Job Title: Head of Clinical Pharmacology
Job Number: 25070
Location: Cambridge, MA
The Head, Clinical Pharmacology will be responsible for the design, leadership, and implementation of Clinical Pharmacology strategies across Magenta’s research and development programs. This position will report to the Senior Vice President of Translational Sciences. He/she should be familiar with current practices in the following areas: clinical pharmacology, DMPK, bioanalytical assays and pharmacometrics. He/she should have a strong knowledge of best regulatory practices, extensive experience designing and executing clinical pharmacology studies, and a demonstrated ability to make data-driven decisions based on pre-clinical and clinical information. This individual will work in close collaboration with colleagues in Clinical Development, Clinical Operations, Biostatistics, Translational Sciences, Bioanalysis, Project Management, Research, and Regulatory to execute the company’s overall development strategy, participate on cross-functional project teams, and contribute to interactions with global health authorities.
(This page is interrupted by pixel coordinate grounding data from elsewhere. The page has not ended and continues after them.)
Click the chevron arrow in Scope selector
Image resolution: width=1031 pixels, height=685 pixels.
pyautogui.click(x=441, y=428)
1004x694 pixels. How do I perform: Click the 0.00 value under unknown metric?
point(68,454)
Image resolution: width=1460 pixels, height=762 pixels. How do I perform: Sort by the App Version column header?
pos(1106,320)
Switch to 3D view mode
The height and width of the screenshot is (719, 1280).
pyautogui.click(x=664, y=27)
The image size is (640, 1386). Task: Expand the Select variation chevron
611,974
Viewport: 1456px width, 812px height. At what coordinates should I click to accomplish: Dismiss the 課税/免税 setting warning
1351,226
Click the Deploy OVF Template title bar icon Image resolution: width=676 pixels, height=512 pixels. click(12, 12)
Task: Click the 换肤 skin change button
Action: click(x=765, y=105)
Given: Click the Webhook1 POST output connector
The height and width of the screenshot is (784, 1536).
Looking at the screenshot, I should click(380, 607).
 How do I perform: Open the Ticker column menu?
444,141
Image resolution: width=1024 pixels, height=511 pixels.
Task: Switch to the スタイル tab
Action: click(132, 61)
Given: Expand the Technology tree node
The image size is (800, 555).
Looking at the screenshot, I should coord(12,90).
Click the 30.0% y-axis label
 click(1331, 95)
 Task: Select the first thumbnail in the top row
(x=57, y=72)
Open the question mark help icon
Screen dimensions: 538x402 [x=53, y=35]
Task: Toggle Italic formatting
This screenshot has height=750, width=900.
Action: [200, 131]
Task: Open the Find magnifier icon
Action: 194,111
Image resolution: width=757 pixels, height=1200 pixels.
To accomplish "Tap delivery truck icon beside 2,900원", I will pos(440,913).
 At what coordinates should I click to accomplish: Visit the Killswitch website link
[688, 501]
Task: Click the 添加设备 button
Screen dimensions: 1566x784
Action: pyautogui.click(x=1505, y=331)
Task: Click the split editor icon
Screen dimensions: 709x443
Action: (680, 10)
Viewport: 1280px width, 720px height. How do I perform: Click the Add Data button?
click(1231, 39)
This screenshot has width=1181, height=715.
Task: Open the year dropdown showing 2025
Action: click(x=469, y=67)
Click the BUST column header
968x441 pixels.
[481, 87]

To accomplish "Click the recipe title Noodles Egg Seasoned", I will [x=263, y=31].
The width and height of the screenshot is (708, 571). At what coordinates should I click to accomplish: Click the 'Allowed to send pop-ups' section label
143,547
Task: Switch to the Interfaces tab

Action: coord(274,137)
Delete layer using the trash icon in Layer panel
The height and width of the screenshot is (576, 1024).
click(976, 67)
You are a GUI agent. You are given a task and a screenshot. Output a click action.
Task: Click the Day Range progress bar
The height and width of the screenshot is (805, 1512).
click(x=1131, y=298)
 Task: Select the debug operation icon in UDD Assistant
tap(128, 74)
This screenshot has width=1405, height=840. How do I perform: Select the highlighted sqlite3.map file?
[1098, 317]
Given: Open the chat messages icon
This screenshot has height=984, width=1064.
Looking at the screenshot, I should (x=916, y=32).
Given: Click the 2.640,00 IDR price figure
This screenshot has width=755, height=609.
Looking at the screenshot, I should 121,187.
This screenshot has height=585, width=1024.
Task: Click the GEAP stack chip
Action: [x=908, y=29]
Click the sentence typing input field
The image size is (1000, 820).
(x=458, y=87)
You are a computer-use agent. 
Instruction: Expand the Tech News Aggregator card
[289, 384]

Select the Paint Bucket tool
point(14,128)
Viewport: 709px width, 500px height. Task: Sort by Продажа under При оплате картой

This role provides the rare opportunity for a growing professional to develop their skills through collaboration with the senior most levels of the organization, while making strategic and tactical impact on the things that matter most – driving our science to help patients.
• Leading the Clinical Pharmacology strategy with vision to create scientifically sound, innovative and efficient programs that meet regulatory requirements, corporate and R&D program goals, and facilitate expedient development from preclinical to Phase 1 and on to registration
• Independently representing Clinical Pharmacology as a member of program, nonclinical, and clinical trial working teams, and contribute to clinical development strategy, clinical trial design, clinical study protocols, executing and coordinating clinical trial conduct and finalizing clinical study reports
• Partnering with the discovery group and work with preclinical DMPK colleagues to optimize preclinical models and inform first in patient clinical dosing strategies
• Reviewing preclinical study reports, in conjunction with Pharmacology / DMPK and preparing submission documentation
• Identifying and managing consultants and vendors to support Clinical Pharmacology studies
• Accountable for adherence to agreed timelines and budgets to ensure execution of deliverables from Clinical Pharmacology studies and programs
• Collaborating cross functionally with all relevant areas to support corporate objectives
• Ph.D., Pharm.D. or equivalent training in pharmacokinetics, pharmaceutical sciences or related disciplines with at least 10 years of bio/pharmaceutical industry drug development experience in clinical pharmacology.
• Strong understanding of Clinical Pharmacology principles, the drug development process and regulatory guidance to support Clinical Pharmacology strategies
• Experience with preparation of the clinical pharmacology portions of regulatory documents such as the pre-IND, IND, IB, briefing documents, clinical study reports, CTA and filing documents, while working in collaboration with cross functional team
• Experience in regulatory submissions for small molecules, biologics and cell therapies preferred, with a focus on preclinical and clinical development global strategy and execution. Experience with cell therapies, small molecules, and ADC products a plus.
• Ability to exercise good judgement, problem-solving skills, strong analytical and organization skills; attention to detail required.